B. Wie ent­steht die BGB-Ge­sell­schaft?

III. Was sind die Bei­träge (§ 706 BGB) der Ge­sell­schaf­ter?

Die Ge­sell­schaf­ter sind ver­pflich­tet, Bei­träge in das Ge­sell­schafts­ver­mö­gen zu leis­ten (§ 705 BGB).

  • Als Bei­träge kom­men alle Ar­ten von Leis­tun­gen (§ 241 Abs. 1 BGB) in Be­tracht, die den Ge­sell­schafts­zweck för­dern. Das ist an­ders als in der GmbH, wo als Ein­lagen nur be­wer­tungs­fä­hige Ge­gen­stände in Be­tracht kom­men.

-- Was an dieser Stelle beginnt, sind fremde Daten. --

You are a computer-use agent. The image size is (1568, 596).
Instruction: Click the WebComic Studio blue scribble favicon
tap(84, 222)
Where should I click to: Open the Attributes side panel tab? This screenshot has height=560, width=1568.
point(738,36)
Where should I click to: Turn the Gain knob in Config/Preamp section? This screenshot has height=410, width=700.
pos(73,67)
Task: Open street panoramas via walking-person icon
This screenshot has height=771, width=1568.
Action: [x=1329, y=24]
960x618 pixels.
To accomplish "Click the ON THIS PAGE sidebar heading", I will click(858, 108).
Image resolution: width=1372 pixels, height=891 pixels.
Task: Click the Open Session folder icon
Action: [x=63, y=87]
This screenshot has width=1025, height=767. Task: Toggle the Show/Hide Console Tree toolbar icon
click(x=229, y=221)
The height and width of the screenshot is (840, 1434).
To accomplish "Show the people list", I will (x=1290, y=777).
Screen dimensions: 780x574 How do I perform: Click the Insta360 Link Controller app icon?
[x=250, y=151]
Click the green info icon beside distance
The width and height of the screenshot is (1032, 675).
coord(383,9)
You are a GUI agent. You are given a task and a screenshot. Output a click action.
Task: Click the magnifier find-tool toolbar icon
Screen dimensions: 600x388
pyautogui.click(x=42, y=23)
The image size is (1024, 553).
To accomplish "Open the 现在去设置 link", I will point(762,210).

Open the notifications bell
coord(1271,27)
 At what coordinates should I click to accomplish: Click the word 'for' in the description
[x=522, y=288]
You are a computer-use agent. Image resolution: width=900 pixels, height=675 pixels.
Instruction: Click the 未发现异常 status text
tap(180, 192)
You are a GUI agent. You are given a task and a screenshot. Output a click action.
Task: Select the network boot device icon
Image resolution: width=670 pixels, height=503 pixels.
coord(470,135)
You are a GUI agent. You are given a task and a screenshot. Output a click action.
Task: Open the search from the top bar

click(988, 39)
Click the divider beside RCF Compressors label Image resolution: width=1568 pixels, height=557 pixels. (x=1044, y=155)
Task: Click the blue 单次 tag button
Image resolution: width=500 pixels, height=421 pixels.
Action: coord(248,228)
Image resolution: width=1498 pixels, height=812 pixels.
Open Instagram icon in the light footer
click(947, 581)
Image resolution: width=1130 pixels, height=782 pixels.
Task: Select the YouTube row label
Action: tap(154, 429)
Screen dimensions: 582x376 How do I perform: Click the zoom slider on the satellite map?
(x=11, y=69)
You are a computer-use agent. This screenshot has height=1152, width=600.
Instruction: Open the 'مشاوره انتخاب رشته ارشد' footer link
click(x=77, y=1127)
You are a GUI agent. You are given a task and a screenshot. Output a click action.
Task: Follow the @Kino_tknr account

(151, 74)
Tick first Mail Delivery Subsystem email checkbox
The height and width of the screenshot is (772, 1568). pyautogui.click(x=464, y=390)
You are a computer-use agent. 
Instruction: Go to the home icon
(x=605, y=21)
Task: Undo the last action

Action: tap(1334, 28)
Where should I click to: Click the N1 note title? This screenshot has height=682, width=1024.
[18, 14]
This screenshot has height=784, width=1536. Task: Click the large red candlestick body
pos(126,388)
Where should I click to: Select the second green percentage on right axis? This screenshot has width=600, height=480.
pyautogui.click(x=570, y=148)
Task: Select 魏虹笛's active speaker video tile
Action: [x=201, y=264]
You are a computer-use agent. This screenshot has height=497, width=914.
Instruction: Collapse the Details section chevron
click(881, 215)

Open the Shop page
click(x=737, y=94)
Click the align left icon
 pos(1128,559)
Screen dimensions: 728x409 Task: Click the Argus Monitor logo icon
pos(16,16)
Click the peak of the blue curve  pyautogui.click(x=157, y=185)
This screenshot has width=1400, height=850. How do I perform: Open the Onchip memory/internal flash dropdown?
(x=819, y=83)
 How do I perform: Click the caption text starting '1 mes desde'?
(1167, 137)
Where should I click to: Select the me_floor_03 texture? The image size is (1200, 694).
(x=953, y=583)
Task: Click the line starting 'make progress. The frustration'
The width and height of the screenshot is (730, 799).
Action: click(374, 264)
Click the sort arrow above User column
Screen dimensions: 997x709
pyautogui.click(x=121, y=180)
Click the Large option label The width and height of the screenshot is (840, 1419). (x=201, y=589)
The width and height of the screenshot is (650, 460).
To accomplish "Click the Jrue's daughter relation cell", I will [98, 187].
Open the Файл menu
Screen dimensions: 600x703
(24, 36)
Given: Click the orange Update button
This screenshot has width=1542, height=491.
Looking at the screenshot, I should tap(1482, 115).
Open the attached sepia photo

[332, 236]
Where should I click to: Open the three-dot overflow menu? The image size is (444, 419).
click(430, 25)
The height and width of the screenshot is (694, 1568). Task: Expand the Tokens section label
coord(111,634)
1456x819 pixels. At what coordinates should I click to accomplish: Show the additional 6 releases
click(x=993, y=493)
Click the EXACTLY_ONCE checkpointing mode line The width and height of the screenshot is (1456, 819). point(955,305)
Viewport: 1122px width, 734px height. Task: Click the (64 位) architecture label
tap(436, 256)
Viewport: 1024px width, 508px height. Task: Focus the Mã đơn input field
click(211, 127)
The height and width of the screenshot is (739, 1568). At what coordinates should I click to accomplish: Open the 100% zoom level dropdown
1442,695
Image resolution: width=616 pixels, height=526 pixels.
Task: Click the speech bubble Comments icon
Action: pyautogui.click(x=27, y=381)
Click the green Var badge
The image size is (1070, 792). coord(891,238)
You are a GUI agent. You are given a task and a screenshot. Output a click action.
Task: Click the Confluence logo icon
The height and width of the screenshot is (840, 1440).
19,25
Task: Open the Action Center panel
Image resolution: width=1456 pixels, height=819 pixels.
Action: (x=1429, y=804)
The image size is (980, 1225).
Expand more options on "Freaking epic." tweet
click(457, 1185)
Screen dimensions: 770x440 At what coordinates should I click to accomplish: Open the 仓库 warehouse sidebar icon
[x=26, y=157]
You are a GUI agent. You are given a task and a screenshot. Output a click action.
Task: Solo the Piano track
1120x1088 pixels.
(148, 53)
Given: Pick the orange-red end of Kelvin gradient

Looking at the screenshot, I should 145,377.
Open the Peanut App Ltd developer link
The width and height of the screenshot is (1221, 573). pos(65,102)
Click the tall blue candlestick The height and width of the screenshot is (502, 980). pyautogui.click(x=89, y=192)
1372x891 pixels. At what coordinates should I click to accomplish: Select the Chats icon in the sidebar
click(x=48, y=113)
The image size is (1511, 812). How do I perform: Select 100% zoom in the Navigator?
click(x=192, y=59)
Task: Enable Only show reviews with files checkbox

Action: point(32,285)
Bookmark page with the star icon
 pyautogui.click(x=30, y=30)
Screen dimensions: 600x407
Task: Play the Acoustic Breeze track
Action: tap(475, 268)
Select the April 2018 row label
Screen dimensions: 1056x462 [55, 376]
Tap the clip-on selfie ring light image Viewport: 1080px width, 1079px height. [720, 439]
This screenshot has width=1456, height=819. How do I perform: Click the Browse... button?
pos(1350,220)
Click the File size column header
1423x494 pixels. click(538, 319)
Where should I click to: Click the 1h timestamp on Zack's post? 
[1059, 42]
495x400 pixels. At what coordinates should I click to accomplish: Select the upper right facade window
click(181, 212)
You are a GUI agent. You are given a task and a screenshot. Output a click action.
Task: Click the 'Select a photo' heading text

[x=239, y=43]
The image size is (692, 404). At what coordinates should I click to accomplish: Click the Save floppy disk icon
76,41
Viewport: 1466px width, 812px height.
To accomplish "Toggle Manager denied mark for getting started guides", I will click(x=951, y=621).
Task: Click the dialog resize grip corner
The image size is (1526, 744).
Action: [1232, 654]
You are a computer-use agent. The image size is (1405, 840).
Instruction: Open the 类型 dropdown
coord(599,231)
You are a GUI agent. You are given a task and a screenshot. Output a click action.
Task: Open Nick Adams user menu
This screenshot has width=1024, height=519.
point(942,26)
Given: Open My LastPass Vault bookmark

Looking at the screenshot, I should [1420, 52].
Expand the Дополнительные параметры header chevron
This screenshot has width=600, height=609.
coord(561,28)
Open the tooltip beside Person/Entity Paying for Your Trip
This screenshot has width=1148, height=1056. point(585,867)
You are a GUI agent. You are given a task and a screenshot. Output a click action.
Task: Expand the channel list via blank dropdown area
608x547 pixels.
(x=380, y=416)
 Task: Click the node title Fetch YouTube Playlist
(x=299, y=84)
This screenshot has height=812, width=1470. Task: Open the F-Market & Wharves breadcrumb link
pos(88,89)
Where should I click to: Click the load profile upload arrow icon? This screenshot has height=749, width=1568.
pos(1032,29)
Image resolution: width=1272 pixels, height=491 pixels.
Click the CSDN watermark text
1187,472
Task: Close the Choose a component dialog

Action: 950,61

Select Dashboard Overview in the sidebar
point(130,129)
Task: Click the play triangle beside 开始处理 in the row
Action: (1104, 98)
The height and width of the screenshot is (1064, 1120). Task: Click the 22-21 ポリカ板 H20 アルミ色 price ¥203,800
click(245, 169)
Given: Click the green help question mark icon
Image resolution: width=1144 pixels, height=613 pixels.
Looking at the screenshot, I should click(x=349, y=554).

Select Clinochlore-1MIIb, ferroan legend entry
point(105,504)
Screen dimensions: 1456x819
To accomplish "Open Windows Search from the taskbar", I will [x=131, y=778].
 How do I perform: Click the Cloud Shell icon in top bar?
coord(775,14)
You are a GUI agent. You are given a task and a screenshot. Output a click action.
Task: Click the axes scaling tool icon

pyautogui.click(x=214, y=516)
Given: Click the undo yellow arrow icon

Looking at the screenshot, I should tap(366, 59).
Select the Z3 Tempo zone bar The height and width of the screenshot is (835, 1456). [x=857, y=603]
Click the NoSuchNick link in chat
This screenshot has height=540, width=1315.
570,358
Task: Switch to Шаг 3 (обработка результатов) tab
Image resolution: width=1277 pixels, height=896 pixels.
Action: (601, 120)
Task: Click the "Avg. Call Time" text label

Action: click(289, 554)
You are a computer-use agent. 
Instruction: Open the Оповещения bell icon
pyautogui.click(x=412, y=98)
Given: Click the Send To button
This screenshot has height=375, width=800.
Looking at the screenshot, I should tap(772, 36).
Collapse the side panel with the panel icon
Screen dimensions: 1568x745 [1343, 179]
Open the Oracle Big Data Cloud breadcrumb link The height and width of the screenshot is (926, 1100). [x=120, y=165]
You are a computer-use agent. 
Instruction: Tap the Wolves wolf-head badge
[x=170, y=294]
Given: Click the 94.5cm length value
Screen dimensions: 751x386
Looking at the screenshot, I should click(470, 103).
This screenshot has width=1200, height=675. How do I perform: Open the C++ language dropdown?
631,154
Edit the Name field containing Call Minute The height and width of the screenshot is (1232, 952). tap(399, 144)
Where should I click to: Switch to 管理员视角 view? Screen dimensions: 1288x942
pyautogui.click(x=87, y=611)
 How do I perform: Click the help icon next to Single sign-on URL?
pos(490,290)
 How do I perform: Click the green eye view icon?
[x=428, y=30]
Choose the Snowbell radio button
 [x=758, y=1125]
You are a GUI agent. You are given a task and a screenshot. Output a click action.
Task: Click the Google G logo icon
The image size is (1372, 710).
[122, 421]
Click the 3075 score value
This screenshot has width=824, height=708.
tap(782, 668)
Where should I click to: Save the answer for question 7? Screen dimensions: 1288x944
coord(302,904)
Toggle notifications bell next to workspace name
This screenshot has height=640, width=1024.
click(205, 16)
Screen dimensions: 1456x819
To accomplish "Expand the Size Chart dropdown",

Mög­lich ist die Über­tra­gung von be­weg­li­chen Sa­chen, Grund­stücken oder von Rech­ten. Als Bei­trag kön­nen aber auch Dienst­leis­tun­gen oder eine Ge­brauchs­über­las­sung auf Zeit ver­ein­bart wer­den. Bei ver­tret­ba­ren (§ 91 BGB) oder ver­brauch­ba­ren Sa­chen ist al­ler­dings im Zwei­fel Über­eig­nung und nicht die bloße Ge­brauchs­über­las­sung ge­schul­det (§ 706 Abs. 2 S. 1 BGB).

  • Es kann für je­den Ge­sell­schaf­ter ein an­de­rer Bei­trag vor­ge­se­hen wer­den. Nur wenn nichts an­de­res ver­ein­bart ist, sind glei­che Bei­träge zu leis­ten (§ 706 Abs. 1 BGB).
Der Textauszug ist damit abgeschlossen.